Thus in Sangre, the back and forth shots between both storylines endlessly remind us of the film's title in translation "Blood of My Blood," but I wonder if it would've been a bit more effective structurally if more of the familial history was hinted at earlier. And likewise, while I'm sure it plays infinitely better on a second viewing (which I'd recommend), to the typical filmgoer, two screenings shouldn't be required for a movie that doesn't fall into the "whodunnit" genre or M. Night Shyamalan territory.

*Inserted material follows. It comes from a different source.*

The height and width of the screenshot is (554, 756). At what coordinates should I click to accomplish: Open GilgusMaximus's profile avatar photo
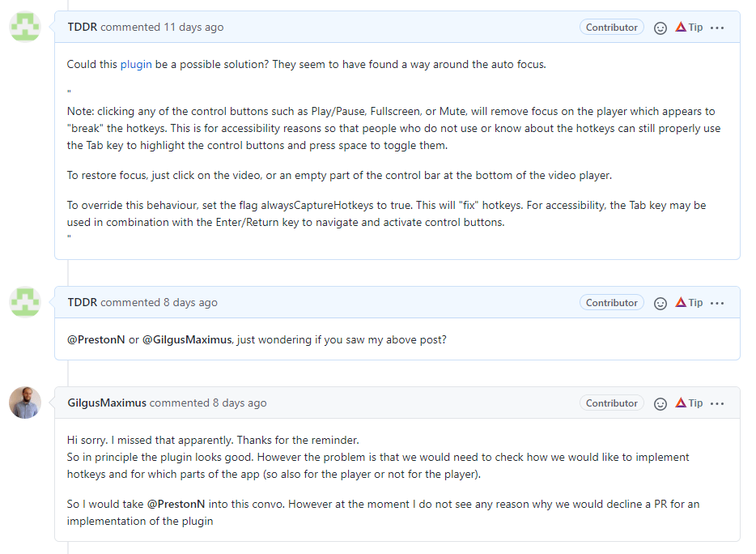(x=25, y=403)
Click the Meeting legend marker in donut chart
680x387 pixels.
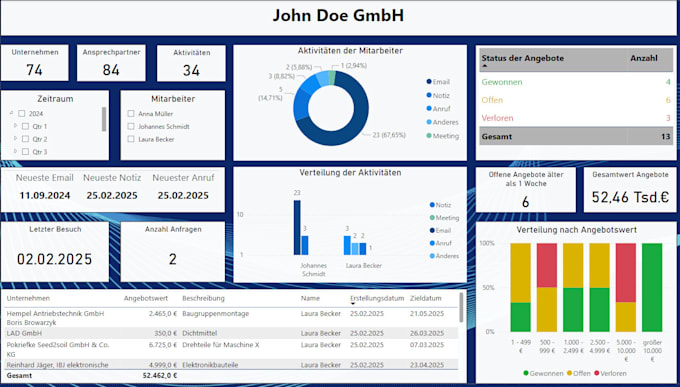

And while the Greek tragedy elements exist as soon as Ochoa (most recently cast in Bond's Quantum of Solace) is first seen onscreen, they aren't fully served up until its riveting third act. In the end, it's the characterizations that draw us in-- despite a far too brief, rushed, and unsatisfactory confrontation and conclusion. For eventually this time in the end, it's the audience-- instead of simply Pedro-- who feels like we've been victimized not just by the scheming Juan but also by a slightly manipulative script from Zalla.
Despite this, otherwise Sangre is a riveting and affecting work that takes a decidedly different look at illegal immigration through the initial and disturbingly problematic thesis of-- in a new land and without documentation-- you are who you say you are whether it's Don Draper, Jack Somersby, The Count of Monte Cristo or a boy named Pedro.